2024/06/2712:10:32 science 1947

Tracing the Prehistory of the Universe - Black Holes

NASA's James Webb Space Telescope may be able to detect these faint signals.

Reaching the Prehistory of the Universe - Black Holes NASA's James Webb Space Telescope may be able to detect these faint signals. A supermassive black hole releases a jet of high-energy particles. (Image credit: NASA/California Institute of Technology/Jet Propulsion Laboratory)  - DayDayNews

A supermassive black hole releases a jet of high-energy particles . (Image credit: NASA/California Institute of Technology/Jet Propulsion Laboratory)

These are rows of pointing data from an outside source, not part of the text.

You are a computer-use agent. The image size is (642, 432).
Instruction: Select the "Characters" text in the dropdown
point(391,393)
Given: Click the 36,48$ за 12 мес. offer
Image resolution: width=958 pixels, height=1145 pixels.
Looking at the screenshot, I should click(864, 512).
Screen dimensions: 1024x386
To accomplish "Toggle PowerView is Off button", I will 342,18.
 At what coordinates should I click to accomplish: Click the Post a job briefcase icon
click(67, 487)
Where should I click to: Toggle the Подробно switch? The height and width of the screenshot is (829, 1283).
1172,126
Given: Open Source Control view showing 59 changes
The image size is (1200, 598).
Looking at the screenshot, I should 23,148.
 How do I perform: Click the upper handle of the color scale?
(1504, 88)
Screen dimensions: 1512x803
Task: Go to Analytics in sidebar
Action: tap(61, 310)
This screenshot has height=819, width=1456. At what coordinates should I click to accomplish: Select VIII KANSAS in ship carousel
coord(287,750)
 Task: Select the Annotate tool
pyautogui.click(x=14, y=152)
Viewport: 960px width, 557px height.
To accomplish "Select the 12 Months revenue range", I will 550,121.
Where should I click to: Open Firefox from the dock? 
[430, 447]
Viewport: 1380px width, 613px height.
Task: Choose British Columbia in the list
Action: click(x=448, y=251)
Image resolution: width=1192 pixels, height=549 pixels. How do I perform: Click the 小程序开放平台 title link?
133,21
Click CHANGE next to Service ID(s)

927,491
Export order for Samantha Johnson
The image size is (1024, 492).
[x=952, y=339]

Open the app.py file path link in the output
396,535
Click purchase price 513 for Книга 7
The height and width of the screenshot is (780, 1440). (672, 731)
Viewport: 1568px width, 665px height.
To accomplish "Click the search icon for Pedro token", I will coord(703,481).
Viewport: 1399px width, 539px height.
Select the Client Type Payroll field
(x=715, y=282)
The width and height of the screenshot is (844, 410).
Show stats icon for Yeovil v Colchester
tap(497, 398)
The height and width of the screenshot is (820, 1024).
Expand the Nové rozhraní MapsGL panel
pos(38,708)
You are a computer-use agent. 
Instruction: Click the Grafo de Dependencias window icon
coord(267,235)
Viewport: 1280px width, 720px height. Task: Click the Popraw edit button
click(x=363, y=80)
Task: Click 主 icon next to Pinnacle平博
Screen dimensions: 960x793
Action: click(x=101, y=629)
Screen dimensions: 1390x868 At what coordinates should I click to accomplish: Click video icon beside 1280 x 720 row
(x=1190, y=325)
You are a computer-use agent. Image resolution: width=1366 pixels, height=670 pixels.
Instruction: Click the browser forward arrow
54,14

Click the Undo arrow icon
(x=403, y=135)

Paul M. Sutter is a researcher at SUNY Stony Brook, and Flatiron Research Astrophysicist at the Institute, host of Ask a Spaceman and Space Radio, and author of How to Die in Space. Sutter contributed this article to Space.com's Expert Voices: Viewpoints & Insights.

The largest black hole in the universe formed at an alarming rate, when the universe was less than a billion years old. It can be traced back to the earliest time that these black holes were not theoretically formed by the death of massive stars, but originated from the first seconds of the Big Bang.

To test this possibility, a team of astrophysicists proposed a futuristic idea: The composition of matter around giant black holes happens to be slightly different from the average of the universe, while retaining residual memories of the young universe.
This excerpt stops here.